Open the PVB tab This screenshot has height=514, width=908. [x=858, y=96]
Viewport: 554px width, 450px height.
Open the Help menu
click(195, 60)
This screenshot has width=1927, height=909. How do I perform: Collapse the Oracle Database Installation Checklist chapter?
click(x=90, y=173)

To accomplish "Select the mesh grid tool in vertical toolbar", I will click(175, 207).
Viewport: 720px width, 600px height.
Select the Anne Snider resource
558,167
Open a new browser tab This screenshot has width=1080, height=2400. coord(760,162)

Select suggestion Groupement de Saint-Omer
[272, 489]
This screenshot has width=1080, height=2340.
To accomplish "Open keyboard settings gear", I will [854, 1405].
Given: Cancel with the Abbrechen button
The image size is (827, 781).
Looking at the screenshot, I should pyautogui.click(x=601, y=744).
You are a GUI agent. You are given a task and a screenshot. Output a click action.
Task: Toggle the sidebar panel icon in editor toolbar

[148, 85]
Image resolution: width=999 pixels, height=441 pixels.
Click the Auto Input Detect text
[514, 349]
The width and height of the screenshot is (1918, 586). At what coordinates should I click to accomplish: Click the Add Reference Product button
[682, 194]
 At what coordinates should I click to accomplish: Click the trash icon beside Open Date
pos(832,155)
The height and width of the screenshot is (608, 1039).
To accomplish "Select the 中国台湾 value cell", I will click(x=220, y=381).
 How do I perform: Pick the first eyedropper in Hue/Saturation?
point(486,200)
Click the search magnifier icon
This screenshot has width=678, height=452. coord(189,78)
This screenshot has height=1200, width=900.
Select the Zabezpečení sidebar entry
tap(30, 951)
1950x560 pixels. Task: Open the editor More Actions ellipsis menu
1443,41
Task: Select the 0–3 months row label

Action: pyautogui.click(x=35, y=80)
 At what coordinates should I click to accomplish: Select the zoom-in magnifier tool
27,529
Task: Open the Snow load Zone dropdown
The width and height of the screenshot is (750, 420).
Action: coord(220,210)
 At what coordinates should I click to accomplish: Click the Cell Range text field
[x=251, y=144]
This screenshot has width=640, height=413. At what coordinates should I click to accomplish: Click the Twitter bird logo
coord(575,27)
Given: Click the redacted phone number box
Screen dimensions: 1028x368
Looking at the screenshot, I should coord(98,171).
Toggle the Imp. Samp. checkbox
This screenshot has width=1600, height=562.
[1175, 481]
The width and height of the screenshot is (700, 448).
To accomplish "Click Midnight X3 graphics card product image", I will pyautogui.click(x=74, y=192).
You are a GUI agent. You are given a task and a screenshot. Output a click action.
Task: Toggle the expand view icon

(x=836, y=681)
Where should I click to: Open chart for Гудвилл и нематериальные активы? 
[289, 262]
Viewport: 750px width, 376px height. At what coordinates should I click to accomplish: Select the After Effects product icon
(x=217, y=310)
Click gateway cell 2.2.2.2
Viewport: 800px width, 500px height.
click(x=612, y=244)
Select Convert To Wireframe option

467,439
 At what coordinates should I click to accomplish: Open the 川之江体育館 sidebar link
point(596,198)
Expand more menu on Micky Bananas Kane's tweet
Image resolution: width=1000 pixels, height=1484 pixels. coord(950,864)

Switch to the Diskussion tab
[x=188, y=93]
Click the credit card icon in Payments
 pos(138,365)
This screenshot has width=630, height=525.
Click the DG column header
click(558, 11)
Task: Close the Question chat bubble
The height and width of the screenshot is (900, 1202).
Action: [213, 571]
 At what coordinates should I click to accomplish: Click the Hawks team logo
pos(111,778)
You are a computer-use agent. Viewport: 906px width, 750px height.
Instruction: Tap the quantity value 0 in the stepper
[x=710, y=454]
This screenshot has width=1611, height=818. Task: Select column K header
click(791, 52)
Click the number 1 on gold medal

━━━━━━━━

Faithfully transcribe the whole of the data.

Open the PVB tab This screenshot has height=514, width=908. [x=858, y=96]
Viewport: 554px width, 450px height.
Open the Help menu
click(195, 60)
This screenshot has width=1927, height=909. How do I perform: Collapse the Oracle Database Installation Checklist chapter?
click(x=90, y=173)

To accomplish "Select the mesh grid tool in vertical toolbar", I will click(175, 207).
Viewport: 720px width, 600px height.
Select the Anne Snider resource
558,167
Open a new browser tab This screenshot has width=1080, height=2400. coord(760,162)

Select suggestion Groupement de Saint-Omer
[272, 489]
This screenshot has width=1080, height=2340.
To accomplish "Open keyboard settings gear", I will [854, 1405].
Given: Cancel with the Abbrechen button
The image size is (827, 781).
Looking at the screenshot, I should pyautogui.click(x=601, y=744).
You are a GUI agent. You are given a task and a screenshot. Output a click action.
Task: Toggle the sidebar panel icon in editor toolbar

[148, 85]
Image resolution: width=999 pixels, height=441 pixels.
Click the Auto Input Detect text
[514, 349]
The width and height of the screenshot is (1918, 586). At what coordinates should I click to accomplish: Click the Add Reference Product button
[682, 194]
 At what coordinates should I click to accomplish: Click the trash icon beside Open Date
pos(832,155)
The height and width of the screenshot is (608, 1039).
To accomplish "Select the 中国台湾 value cell", I will click(x=220, y=381).
 How do I perform: Pick the first eyedropper in Hue/Saturation?
point(486,200)
Click the search magnifier icon
This screenshot has width=678, height=452. coord(189,78)
This screenshot has height=1200, width=900.
Select the Zabezpečení sidebar entry
tap(30, 951)
1950x560 pixels. Task: Open the editor More Actions ellipsis menu
1443,41
Task: Select the 0–3 months row label

Action: pyautogui.click(x=35, y=80)
 At what coordinates should I click to accomplish: Select the zoom-in magnifier tool
27,529
Task: Open the Snow load Zone dropdown
The width and height of the screenshot is (750, 420).
Action: coord(220,210)
 At what coordinates should I click to accomplish: Click the Cell Range text field
[x=251, y=144]
This screenshot has width=640, height=413. At what coordinates should I click to accomplish: Click the Twitter bird logo
coord(575,27)
Given: Click the redacted phone number box
Screen dimensions: 1028x368
Looking at the screenshot, I should coord(98,171).
Toggle the Imp. Samp. checkbox
This screenshot has width=1600, height=562.
[1175, 481]
The width and height of the screenshot is (700, 448).
To accomplish "Click Midnight X3 graphics card product image", I will pyautogui.click(x=74, y=192).
You are a GUI agent. You are given a task and a screenshot. Output a click action.
Task: Toggle the expand view icon

(x=836, y=681)
Where should I click to: Open chart for Гудвилл и нематериальные активы? 
[289, 262]
Viewport: 750px width, 376px height. At what coordinates should I click to accomplish: Select the After Effects product icon
(x=217, y=310)
Click gateway cell 2.2.2.2
Viewport: 800px width, 500px height.
click(x=612, y=244)
Select Convert To Wireframe option

467,439
 At what coordinates should I click to accomplish: Open the 川之江体育館 sidebar link
point(596,198)
Expand more menu on Micky Bananas Kane's tweet
Image resolution: width=1000 pixels, height=1484 pixels. coord(950,864)

Switch to the Diskussion tab
[x=188, y=93]
Click the credit card icon in Payments
 pos(138,365)
This screenshot has width=630, height=525.
Click the DG column header
click(558, 11)
Task: Close the Question chat bubble
The height and width of the screenshot is (900, 1202).
Action: [213, 571]
 At what coordinates should I click to accomplish: Click the Hawks team logo
pos(111,778)
You are a computer-use agent. Viewport: 906px width, 750px height.
Instruction: Tap the quantity value 0 in the stepper
[x=710, y=454]
This screenshot has width=1611, height=818. Task: Select column K header
click(791, 52)
Click the number 1 on gold medal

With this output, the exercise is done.